Bank of International Settlements Publishes Its Blueprint for CBDCs, Praises Programmable Money
In a press release earlier this week, the Bank for International Settlements (BIS) announced that it was throwing its weight behind central digital currencies (CBDCs), publishing a blueprint of a future monetary system “underpinned” by this type of money.
And the BIS also heaped praise on the concept of programmable money.
The announcement of the blueprint that’s supposed to represent the foundation of the world’s new financial and monetary system came just a day after reports that the BIS and the Bank of England had completed a CBCD project.
The project – dubbed “Rosalind” – is described as a joint experiment by the BIS Innovation Hub London Center and the Bank of England, that produced 33 API functionalities and looked into over 30 retail CBDC use cases.

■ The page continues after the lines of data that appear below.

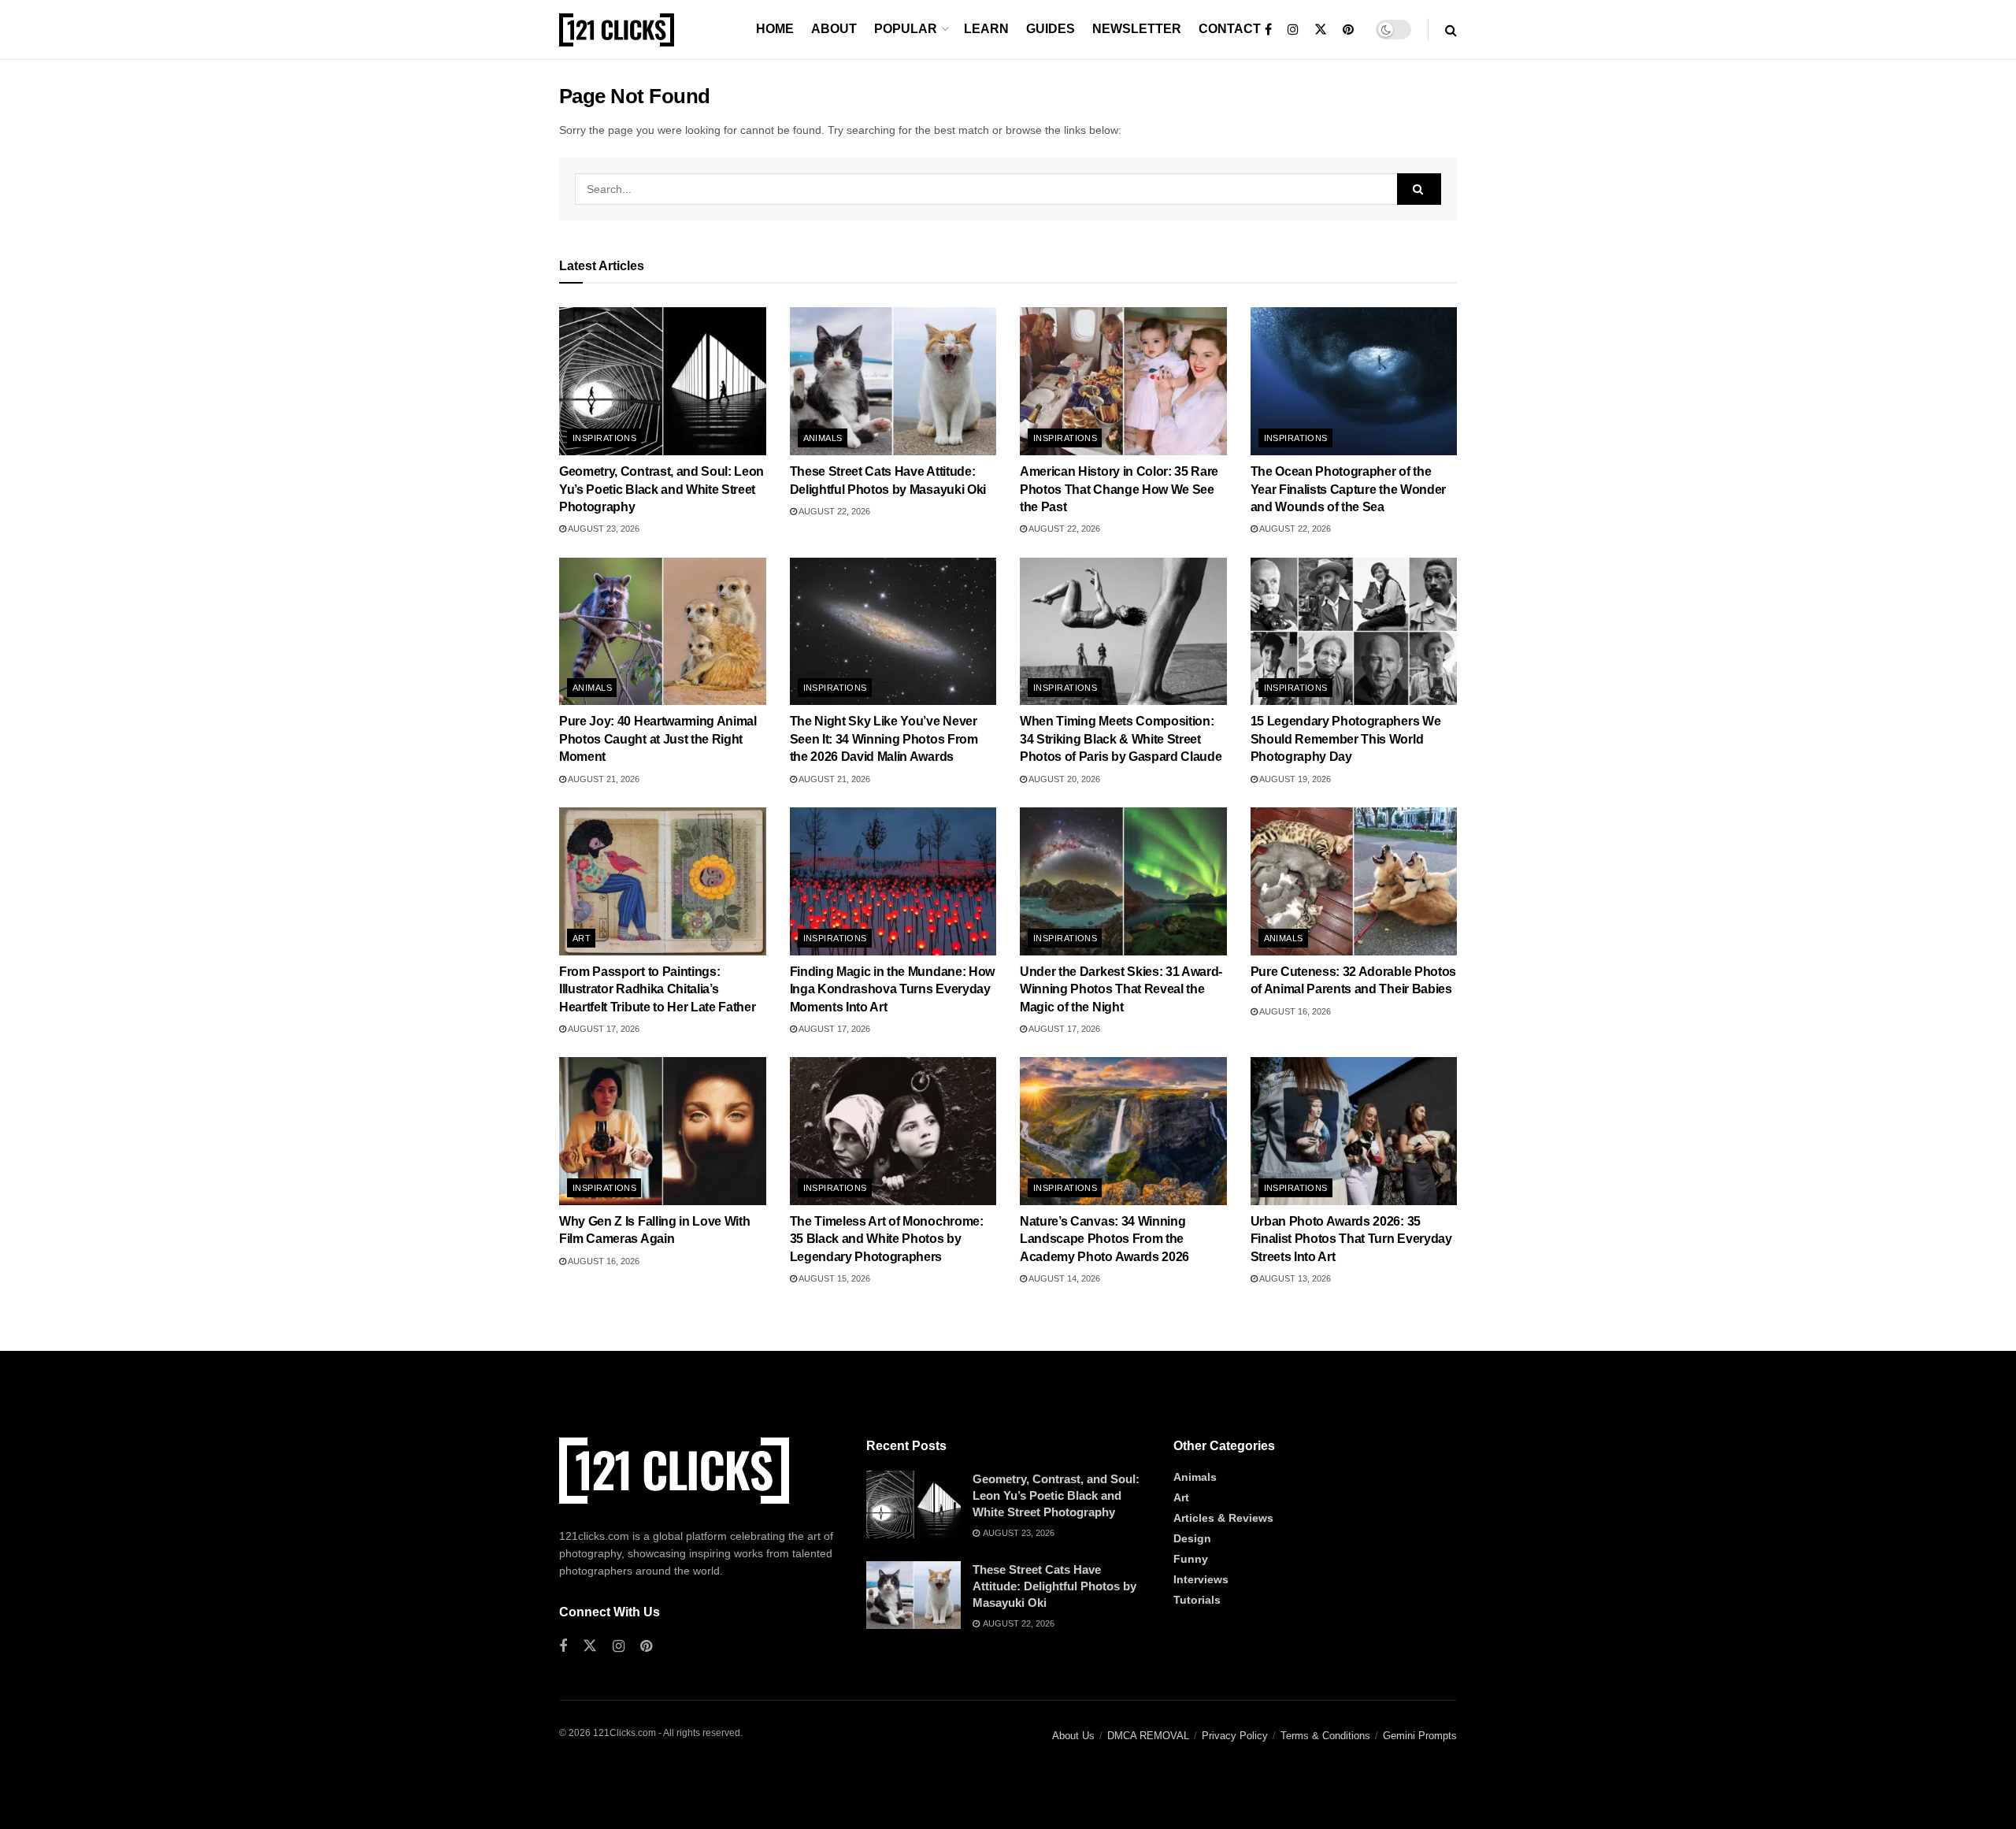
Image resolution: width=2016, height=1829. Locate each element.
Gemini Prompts (1420, 1736)
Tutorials (1197, 1599)
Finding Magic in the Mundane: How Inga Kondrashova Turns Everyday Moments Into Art (892, 989)
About (834, 28)
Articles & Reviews (1223, 1518)
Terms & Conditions (1325, 1736)
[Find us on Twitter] (1320, 30)
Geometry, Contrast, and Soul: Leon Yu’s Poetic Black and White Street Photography (661, 489)
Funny (1190, 1559)
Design (1192, 1538)
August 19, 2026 (1294, 779)
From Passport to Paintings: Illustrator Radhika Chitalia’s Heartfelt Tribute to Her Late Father (657, 989)
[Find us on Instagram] (1293, 30)
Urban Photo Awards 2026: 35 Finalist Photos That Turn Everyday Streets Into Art (1351, 1239)
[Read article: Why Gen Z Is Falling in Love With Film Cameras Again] (662, 1131)
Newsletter (1136, 28)
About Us (1073, 1736)
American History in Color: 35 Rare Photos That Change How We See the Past (1119, 489)
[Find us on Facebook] (1268, 30)
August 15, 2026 (833, 1278)
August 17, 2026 (602, 1028)
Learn (986, 28)
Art (582, 938)
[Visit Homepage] (616, 29)
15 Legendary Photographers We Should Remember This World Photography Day (1346, 738)
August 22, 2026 (833, 511)
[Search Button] (1451, 30)
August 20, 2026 (1063, 779)
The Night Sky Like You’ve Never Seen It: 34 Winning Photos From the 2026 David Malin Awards (884, 738)
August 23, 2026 (602, 528)
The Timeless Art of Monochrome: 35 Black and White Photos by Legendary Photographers (887, 1239)
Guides (1050, 28)
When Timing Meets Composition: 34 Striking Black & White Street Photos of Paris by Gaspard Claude (1120, 738)
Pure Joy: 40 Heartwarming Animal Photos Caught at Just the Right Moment (658, 738)
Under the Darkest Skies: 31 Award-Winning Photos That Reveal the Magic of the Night (1121, 989)
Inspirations (604, 438)
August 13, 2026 (1294, 1278)
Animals (823, 438)
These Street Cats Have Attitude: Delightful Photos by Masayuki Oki (1054, 1586)
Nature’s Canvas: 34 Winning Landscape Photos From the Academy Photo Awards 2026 (1104, 1239)
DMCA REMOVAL (1148, 1736)
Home (775, 28)
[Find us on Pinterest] (1348, 30)
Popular (905, 28)
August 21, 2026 (602, 779)
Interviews (1200, 1579)
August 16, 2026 (1294, 1011)
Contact (1230, 28)
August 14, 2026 (1063, 1278)
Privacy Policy (1235, 1736)
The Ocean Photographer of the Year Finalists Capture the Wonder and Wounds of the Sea (1348, 489)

And those behind the “experiment” said they were satisfied that it proved an API layer could work “with different private sector applications and central bank ledger designs” – and what’s now needed is standardization of API functionalities to support many use cases.
As for the newly-published BIS blueprint, it came as a special chapter in the organization’s annual economic report, purporting that it was opening the door to “a new era” where the monetary system and the economy would develop together.
Programmable central bank money seems to be taken as the key to make this happen, by creating a single platform for transactions and contracts, thanks to putting together tokenized commercial bank money and assets “on a single platform.”
The BIS will not tell you that this could be seen as yet another move towards dangerous levels of global centralization, but rather explains its ideas as a game-changing new financial infrastructure that would offer a range of benefits.
And in this land of financial rainbows, butterflies, and unicorns, not only will things get done faster and cheaper – but new kinds of transactions will be possible, with the only limit being “the ingenuity of public and private innovators.”
But before we get there, we must accept that tokenization in this context isn’t really any good without access to central bank money, and all the “trust” that comes with it.